Monday, August 9, 2010

It happens in teams (a turnaround model?)

Boston is creating teams of veteran teachers to lead improvement in their weakest schools.  They're recruiting people to take challenging jobs with a full teaching load plus mentoring responsibilities, with a commitment to having them start work as a group rather than as isolated individuals.  The New York Times shares some key elements of the process:

Asked about applying to one of the city’s 12 turnaround schools, Lisa Goncalves, a first-grade teacher with seven years’ experience, said, “I’d be hesitant to go alone.”
And that is the simple idea behind a new program that is being used to staff three of the turnaround schools in Boston: you don’t go alone. Rather than have the principal fill the slots one by one, the Boston schools have enlisted the help of a nonprofit organization, Teach Plus, to assemble teams of experienced teachers who will make up a quarter of the staff of each turnaround school come fall.
“It’s like jump-starting a culture at these schools,” said Carol R. Johnson, Boston superintendent of schools. “In turnaround schools, you often wind up with a high portion of first- and second-year teachers, so you need some experience, a team of teachers who are enthusiastic and idealistic.”
Said Celine Coggins, the chief executive of Teach Plus, which developed the idea and is financed by the Gates Foundation: “I think teachers want to know they’re not going into a school alone as a hero.”
The teams will spend two weeks working together this summer. While teaching a full load, they will serve as team leaders for their grades and specialty areas like English immersion. They will work 210 days versus the normal 185 and get paid $6,000 extra a year.
On average they have eight years’ experience.
There were 142 applicants — from as far as Arizona, Florida and Nevada — for the 36 positions. Everyone offered a job took it. Sixty-eight percent came from Boston public schools, 18 percent from charter schools.
Because I think engaged colleagues are crucial to each teacher's ongoing growth, this model strikes me as full of promise. It's also full of peril: the teachers are forming their team from scratch and will need to move from there to forming strong relationships with the school's current staff and other incoming teachers, and the article makes it clear that the effort does not have full political trust and support behind it.

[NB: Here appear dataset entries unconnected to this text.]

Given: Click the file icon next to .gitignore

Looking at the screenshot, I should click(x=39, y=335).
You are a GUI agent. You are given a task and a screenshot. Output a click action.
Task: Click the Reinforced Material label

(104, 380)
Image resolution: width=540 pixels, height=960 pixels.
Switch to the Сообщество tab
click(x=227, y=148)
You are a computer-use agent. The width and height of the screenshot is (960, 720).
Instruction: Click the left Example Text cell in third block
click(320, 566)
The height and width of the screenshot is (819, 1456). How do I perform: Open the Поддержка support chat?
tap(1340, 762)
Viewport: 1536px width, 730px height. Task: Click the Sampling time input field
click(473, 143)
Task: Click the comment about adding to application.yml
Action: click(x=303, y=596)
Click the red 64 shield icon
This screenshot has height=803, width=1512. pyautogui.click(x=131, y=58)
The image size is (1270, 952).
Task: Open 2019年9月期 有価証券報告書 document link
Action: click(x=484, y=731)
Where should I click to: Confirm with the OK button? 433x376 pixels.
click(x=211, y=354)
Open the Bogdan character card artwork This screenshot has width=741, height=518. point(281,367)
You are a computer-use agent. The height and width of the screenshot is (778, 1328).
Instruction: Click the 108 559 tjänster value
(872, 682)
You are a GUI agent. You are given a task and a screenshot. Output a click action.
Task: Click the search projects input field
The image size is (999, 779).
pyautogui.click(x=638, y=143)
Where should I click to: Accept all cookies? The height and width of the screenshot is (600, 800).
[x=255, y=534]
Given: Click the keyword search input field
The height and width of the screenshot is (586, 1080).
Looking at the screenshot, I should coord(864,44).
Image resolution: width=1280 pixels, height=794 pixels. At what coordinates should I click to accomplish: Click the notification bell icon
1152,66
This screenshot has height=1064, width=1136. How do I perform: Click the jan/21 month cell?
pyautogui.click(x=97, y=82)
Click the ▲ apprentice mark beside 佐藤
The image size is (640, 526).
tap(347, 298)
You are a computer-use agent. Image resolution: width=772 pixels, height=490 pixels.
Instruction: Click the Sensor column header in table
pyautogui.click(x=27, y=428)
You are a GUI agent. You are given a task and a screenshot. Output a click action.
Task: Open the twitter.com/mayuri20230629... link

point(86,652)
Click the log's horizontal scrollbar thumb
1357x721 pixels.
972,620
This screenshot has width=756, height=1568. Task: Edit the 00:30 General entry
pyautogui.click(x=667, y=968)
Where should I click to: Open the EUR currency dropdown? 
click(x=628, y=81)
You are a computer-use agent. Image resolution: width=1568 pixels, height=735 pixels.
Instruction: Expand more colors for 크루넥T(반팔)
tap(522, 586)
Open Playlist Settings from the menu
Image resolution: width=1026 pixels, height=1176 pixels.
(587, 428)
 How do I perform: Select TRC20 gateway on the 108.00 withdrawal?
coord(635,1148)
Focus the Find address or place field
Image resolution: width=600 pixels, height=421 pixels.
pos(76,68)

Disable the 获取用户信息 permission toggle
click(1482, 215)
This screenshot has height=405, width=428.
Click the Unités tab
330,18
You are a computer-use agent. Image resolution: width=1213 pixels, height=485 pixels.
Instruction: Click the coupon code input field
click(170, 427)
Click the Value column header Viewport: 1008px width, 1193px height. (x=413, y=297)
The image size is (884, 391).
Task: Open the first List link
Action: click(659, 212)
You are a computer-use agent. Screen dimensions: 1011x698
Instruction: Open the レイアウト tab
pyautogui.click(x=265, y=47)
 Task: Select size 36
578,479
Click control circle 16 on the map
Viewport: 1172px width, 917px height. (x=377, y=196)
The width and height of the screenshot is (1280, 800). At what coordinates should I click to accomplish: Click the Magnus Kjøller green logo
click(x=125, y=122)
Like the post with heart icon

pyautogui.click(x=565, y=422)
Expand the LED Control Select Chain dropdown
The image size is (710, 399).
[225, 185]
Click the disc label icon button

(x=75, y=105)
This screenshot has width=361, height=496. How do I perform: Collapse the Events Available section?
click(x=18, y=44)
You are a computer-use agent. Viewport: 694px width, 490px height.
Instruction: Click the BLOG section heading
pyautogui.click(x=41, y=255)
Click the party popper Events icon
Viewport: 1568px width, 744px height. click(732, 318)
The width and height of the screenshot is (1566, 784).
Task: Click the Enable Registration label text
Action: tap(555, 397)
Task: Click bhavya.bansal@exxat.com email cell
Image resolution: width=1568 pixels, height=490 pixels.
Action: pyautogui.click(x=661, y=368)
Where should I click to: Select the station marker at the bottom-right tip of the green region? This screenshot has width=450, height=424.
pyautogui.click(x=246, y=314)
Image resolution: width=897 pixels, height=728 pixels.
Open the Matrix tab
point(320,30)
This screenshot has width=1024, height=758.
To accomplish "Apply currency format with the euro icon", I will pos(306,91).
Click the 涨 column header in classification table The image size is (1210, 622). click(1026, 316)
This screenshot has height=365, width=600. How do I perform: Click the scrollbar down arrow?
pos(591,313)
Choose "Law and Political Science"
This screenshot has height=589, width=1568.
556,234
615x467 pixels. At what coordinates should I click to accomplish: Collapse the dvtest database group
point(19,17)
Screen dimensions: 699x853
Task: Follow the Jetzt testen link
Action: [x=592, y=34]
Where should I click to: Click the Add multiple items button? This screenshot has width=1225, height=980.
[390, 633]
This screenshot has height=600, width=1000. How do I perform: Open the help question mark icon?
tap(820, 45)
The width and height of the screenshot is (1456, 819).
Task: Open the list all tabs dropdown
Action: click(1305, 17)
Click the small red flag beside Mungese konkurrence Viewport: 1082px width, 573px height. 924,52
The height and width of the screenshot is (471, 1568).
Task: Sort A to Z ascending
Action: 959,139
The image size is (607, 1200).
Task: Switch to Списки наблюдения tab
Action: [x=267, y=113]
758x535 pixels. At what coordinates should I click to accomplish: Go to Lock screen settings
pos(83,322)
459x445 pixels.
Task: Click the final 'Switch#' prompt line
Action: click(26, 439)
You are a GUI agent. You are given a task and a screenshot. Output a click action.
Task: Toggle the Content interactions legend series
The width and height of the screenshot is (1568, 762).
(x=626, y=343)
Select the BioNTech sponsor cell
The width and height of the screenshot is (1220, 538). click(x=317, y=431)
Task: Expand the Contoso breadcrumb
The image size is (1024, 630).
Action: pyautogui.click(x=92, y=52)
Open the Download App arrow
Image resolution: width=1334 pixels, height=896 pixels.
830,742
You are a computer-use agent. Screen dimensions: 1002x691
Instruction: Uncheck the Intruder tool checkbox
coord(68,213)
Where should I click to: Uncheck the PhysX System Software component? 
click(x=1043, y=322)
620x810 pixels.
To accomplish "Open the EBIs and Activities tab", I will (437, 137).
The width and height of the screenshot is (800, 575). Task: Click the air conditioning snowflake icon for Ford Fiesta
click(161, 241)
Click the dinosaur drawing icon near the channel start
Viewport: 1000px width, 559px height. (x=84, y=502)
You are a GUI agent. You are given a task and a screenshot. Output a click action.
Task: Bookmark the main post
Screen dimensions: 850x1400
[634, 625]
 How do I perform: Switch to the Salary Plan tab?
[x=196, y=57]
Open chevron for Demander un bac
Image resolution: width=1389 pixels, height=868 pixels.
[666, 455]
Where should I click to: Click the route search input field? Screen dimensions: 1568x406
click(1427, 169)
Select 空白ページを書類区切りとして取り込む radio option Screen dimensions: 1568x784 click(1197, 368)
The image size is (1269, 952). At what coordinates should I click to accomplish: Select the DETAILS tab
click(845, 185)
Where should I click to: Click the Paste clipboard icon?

Especially important, the idea began with actually hearing what educators say over and over again about their own motivation:
The idea for inserting teams of experienced teachers came from teachers. In 2007, Teach Plus created a group of 15 teaching fellows, searching for ideas for turning around schools. The second most important thing they mentioned was a strong principal; the first, a team of effective teachers.
“We thought like teachers,” said Melanie Allen, a fellow, who’s a nine-year veteran of Boston schools. “We wanted to be surrounded with a group of equally collaborative and dedicated teachers with open doors. We wanted to create a tipping point that would inspire the school culture."
Definitely an approach to watch!


  1. Susan-is there a differentiated salary schedule for those teachers taking these challenging, albeit rewarding assignments?

    Yes, one of the keys to turn around is an experienced faculty that is willing to stay in assignment for 4-5 yrs-

  2. They'll receive an added $6,000 a year. The article didn't say this, but my hunch is that the added money is pretty much equivalent to some standard pay rate for added time on the job, rather than higher pay for a higher level of contribution during regular hours.